-- DATA ENTRIES start --

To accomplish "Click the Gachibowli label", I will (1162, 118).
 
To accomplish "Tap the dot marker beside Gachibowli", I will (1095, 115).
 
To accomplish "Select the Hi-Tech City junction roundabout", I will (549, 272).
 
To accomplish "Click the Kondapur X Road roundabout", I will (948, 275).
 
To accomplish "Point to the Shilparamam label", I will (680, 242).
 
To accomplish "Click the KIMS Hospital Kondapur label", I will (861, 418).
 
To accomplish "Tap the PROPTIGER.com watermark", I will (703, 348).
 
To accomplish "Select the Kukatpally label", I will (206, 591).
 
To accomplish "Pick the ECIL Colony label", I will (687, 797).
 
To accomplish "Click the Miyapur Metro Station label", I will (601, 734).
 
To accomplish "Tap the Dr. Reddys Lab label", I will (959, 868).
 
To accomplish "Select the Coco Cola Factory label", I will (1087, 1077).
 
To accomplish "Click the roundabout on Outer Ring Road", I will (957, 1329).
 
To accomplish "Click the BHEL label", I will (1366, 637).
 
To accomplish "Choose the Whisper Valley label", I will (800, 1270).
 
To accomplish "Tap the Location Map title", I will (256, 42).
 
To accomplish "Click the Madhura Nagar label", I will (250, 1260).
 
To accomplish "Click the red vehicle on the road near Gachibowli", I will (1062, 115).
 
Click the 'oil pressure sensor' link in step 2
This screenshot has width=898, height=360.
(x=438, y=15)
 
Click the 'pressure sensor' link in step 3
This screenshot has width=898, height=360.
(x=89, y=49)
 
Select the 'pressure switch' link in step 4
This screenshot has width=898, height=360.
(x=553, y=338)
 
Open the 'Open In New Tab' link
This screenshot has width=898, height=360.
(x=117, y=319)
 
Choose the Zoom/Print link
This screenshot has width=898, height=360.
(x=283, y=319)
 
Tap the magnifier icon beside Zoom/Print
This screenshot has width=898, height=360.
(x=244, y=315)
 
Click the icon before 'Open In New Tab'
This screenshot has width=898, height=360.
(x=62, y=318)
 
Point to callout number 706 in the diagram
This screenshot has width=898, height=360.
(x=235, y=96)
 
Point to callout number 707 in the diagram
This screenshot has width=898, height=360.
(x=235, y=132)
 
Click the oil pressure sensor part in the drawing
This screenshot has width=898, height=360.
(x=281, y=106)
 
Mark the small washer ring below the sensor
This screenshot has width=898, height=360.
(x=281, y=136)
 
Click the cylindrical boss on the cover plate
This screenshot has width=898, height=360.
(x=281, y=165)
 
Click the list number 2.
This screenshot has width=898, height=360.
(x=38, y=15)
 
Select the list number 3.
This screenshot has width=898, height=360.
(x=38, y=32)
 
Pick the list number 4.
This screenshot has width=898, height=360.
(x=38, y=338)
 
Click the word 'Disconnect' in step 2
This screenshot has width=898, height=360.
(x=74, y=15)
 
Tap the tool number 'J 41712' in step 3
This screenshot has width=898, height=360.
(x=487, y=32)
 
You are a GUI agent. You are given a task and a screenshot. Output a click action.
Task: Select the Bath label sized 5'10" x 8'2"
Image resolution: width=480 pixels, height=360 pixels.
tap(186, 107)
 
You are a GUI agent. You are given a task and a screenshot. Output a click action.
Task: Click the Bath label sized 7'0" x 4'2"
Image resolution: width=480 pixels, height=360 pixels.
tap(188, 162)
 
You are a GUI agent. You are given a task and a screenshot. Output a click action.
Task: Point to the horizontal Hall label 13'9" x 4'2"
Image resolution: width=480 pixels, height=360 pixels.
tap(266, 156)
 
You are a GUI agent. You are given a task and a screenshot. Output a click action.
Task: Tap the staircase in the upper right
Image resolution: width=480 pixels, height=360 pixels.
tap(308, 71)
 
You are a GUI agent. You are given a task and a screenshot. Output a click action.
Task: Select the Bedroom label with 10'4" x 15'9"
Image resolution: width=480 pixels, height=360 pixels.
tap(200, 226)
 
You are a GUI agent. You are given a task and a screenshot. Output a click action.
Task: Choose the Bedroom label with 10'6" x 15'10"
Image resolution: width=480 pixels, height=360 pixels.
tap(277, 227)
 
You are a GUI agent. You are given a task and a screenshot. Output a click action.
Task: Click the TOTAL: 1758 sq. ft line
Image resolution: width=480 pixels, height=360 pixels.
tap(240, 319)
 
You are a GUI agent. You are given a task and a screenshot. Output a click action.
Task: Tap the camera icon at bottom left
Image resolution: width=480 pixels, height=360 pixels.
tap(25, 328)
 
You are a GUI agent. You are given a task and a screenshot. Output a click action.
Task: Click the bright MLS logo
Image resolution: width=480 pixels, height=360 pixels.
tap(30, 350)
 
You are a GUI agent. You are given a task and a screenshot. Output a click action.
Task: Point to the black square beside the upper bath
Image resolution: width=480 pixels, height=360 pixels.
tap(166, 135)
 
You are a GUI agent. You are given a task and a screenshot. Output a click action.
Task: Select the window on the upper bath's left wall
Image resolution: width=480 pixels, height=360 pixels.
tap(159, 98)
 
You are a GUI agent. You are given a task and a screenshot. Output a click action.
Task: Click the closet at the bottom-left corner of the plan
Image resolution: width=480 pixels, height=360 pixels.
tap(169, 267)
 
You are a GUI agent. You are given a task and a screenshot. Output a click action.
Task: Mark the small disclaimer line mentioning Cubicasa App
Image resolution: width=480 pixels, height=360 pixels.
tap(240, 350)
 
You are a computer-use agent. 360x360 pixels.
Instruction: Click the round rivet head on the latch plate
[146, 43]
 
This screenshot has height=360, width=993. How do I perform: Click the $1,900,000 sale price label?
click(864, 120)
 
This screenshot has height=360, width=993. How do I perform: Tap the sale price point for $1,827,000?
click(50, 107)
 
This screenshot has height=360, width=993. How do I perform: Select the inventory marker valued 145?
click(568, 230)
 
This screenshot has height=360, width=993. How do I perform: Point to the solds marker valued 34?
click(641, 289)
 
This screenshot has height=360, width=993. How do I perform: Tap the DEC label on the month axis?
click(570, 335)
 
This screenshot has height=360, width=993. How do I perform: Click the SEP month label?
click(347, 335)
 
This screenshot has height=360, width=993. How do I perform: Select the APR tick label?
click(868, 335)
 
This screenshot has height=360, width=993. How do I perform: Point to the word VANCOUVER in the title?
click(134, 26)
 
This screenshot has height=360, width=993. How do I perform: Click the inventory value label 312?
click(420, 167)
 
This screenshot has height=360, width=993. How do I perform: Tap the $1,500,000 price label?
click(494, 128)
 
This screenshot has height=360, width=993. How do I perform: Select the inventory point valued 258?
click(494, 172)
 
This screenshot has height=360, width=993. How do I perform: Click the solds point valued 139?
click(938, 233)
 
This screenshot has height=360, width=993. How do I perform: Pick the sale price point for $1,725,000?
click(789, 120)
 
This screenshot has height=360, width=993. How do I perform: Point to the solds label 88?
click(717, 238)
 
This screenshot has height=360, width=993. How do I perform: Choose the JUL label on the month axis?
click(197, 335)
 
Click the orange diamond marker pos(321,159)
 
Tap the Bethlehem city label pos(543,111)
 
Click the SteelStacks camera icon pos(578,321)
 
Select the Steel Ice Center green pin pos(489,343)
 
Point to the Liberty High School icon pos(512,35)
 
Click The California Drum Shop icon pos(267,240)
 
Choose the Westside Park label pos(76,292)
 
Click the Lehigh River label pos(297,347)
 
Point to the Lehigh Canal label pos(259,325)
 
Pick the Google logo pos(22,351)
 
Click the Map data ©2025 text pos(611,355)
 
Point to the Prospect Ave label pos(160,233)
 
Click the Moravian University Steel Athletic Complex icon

-- DATA ENTRIES end --

Copy all of the lines above word for word.

To accomplish "Click the Gachibowli label", I will (1162, 118).
 
To accomplish "Tap the dot marker beside Gachibowli", I will (1095, 115).
 
To accomplish "Select the Hi-Tech City junction roundabout", I will (549, 272).
 
To accomplish "Click the Kondapur X Road roundabout", I will (948, 275).
 
To accomplish "Point to the Shilparamam label", I will (680, 242).
 
To accomplish "Click the KIMS Hospital Kondapur label", I will (861, 418).
 
To accomplish "Tap the PROPTIGER.com watermark", I will (703, 348).
 
To accomplish "Select the Kukatpally label", I will (206, 591).
 
To accomplish "Pick the ECIL Colony label", I will (687, 797).
 
To accomplish "Click the Miyapur Metro Station label", I will (601, 734).
 
To accomplish "Tap the Dr. Reddys Lab label", I will (959, 868).
 
To accomplish "Select the Coco Cola Factory label", I will (1087, 1077).
 
To accomplish "Click the roundabout on Outer Ring Road", I will (957, 1329).
 
To accomplish "Click the BHEL label", I will (1366, 637).
 
To accomplish "Choose the Whisper Valley label", I will (800, 1270).
 
To accomplish "Tap the Location Map title", I will (256, 42).
 
To accomplish "Click the Madhura Nagar label", I will (250, 1260).
 
To accomplish "Click the red vehicle on the road near Gachibowli", I will (1062, 115).
 
Click the 'oil pressure sensor' link in step 2
This screenshot has width=898, height=360.
(x=438, y=15)
 
Click the 'pressure sensor' link in step 3
This screenshot has width=898, height=360.
(x=89, y=49)
 
Select the 'pressure switch' link in step 4
This screenshot has width=898, height=360.
(x=553, y=338)
 
Open the 'Open In New Tab' link
This screenshot has width=898, height=360.
(x=117, y=319)
 
Choose the Zoom/Print link
This screenshot has width=898, height=360.
(x=283, y=319)
 
Tap the magnifier icon beside Zoom/Print
This screenshot has width=898, height=360.
(x=244, y=315)
 
Click the icon before 'Open In New Tab'
This screenshot has width=898, height=360.
(x=62, y=318)
 
Point to callout number 706 in the diagram
This screenshot has width=898, height=360.
(x=235, y=96)
 
Point to callout number 707 in the diagram
This screenshot has width=898, height=360.
(x=235, y=132)
 
Click the oil pressure sensor part in the drawing
This screenshot has width=898, height=360.
(x=281, y=106)
 
Mark the small washer ring below the sensor
This screenshot has width=898, height=360.
(x=281, y=136)
 
Click the cylindrical boss on the cover plate
This screenshot has width=898, height=360.
(x=281, y=165)
 
Click the list number 2.
This screenshot has width=898, height=360.
(x=38, y=15)
 
Select the list number 3.
This screenshot has width=898, height=360.
(x=38, y=32)
 
Pick the list number 4.
This screenshot has width=898, height=360.
(x=38, y=338)
 
Click the word 'Disconnect' in step 2
This screenshot has width=898, height=360.
(x=74, y=15)
 
Tap the tool number 'J 41712' in step 3
This screenshot has width=898, height=360.
(x=487, y=32)
 
You are a GUI agent. You are given a task and a screenshot. Output a click action.
Task: Select the Bath label sized 5'10" x 8'2"
Image resolution: width=480 pixels, height=360 pixels.
tap(186, 107)
 
You are a GUI agent. You are given a task and a screenshot. Output a click action.
Task: Click the Bath label sized 7'0" x 4'2"
Image resolution: width=480 pixels, height=360 pixels.
tap(188, 162)
 
You are a GUI agent. You are given a task and a screenshot. Output a click action.
Task: Point to the horizontal Hall label 13'9" x 4'2"
Image resolution: width=480 pixels, height=360 pixels.
tap(266, 156)
 
You are a GUI agent. You are given a task and a screenshot. Output a click action.
Task: Tap the staircase in the upper right
Image resolution: width=480 pixels, height=360 pixels.
tap(308, 71)
 
You are a GUI agent. You are given a task and a screenshot. Output a click action.
Task: Select the Bedroom label with 10'4" x 15'9"
Image resolution: width=480 pixels, height=360 pixels.
tap(200, 226)
 
You are a GUI agent. You are given a task and a screenshot. Output a click action.
Task: Choose the Bedroom label with 10'6" x 15'10"
Image resolution: width=480 pixels, height=360 pixels.
tap(277, 227)
 
You are a GUI agent. You are given a task and a screenshot. Output a click action.
Task: Click the TOTAL: 1758 sq. ft line
Image resolution: width=480 pixels, height=360 pixels.
tap(240, 319)
 
You are a GUI agent. You are given a task and a screenshot. Output a click action.
Task: Tap the camera icon at bottom left
Image resolution: width=480 pixels, height=360 pixels.
tap(25, 328)
 
You are a GUI agent. You are given a task and a screenshot. Output a click action.
Task: Click the bright MLS logo
Image resolution: width=480 pixels, height=360 pixels.
tap(30, 350)
 
You are a GUI agent. You are given a task and a screenshot. Output a click action.
Task: Point to the black square beside the upper bath
Image resolution: width=480 pixels, height=360 pixels.
tap(166, 135)
 
You are a GUI agent. You are given a task and a screenshot. Output a click action.
Task: Select the window on the upper bath's left wall
Image resolution: width=480 pixels, height=360 pixels.
tap(159, 98)
 
You are a GUI agent. You are given a task and a screenshot. Output a click action.
Task: Click the closet at the bottom-left corner of the plan
Image resolution: width=480 pixels, height=360 pixels.
tap(169, 267)
 
You are a GUI agent. You are given a task and a screenshot. Output a click action.
Task: Mark the small disclaimer line mentioning Cubicasa App
Image resolution: width=480 pixels, height=360 pixels.
tap(240, 350)
 
You are a computer-use agent. 360x360 pixels.
Instruction: Click the round rivet head on the latch plate
[146, 43]
 
This screenshot has height=360, width=993. How do I perform: Click the $1,900,000 sale price label?
click(864, 120)
 
This screenshot has height=360, width=993. How do I perform: Tap the sale price point for $1,827,000?
click(50, 107)
 
This screenshot has height=360, width=993. How do I perform: Select the inventory marker valued 145?
click(568, 230)
 
This screenshot has height=360, width=993. How do I perform: Point to the solds marker valued 34?
click(641, 289)
 
This screenshot has height=360, width=993. How do I perform: Tap the DEC label on the month axis?
click(570, 335)
 
This screenshot has height=360, width=993. How do I perform: Click the SEP month label?
click(347, 335)
 
This screenshot has height=360, width=993. How do I perform: Select the APR tick label?
click(868, 335)
 
This screenshot has height=360, width=993. How do I perform: Point to the word VANCOUVER in the title?
click(134, 26)
 
This screenshot has height=360, width=993. How do I perform: Click the inventory value label 312?
click(420, 167)
 
This screenshot has height=360, width=993. How do I perform: Tap the $1,500,000 price label?
click(494, 128)
 
This screenshot has height=360, width=993. How do I perform: Select the inventory point valued 258?
click(494, 172)
 
This screenshot has height=360, width=993. How do I perform: Click the solds point valued 139?
click(938, 233)
 
This screenshot has height=360, width=993. How do I perform: Pick the sale price point for $1,725,000?
click(789, 120)
 
This screenshot has height=360, width=993. How do I perform: Point to the solds label 88?
click(717, 238)
 
This screenshot has height=360, width=993. How do I perform: Choose the JUL label on the month axis?
click(197, 335)
 
Click the orange diamond marker pos(321,159)
 
Tap the Bethlehem city label pos(543,111)
 
Click the SteelStacks camera icon pos(578,321)
 
Select the Steel Ice Center green pin pos(489,343)
 
Point to the Liberty High School icon pos(512,35)
 
Click The California Drum Shop icon pos(267,240)
 
Choose the Westside Park label pos(76,292)
 
Click the Lehigh River label pos(297,347)
 
Point to the Lehigh Canal label pos(259,325)
 
Pick the Google logo pos(22,351)
 
Click the Map data ©2025 text pos(611,355)
 
Point to the Prospect Ave label pos(160,233)
 
Click the Moravian University Steel Athletic Complex icon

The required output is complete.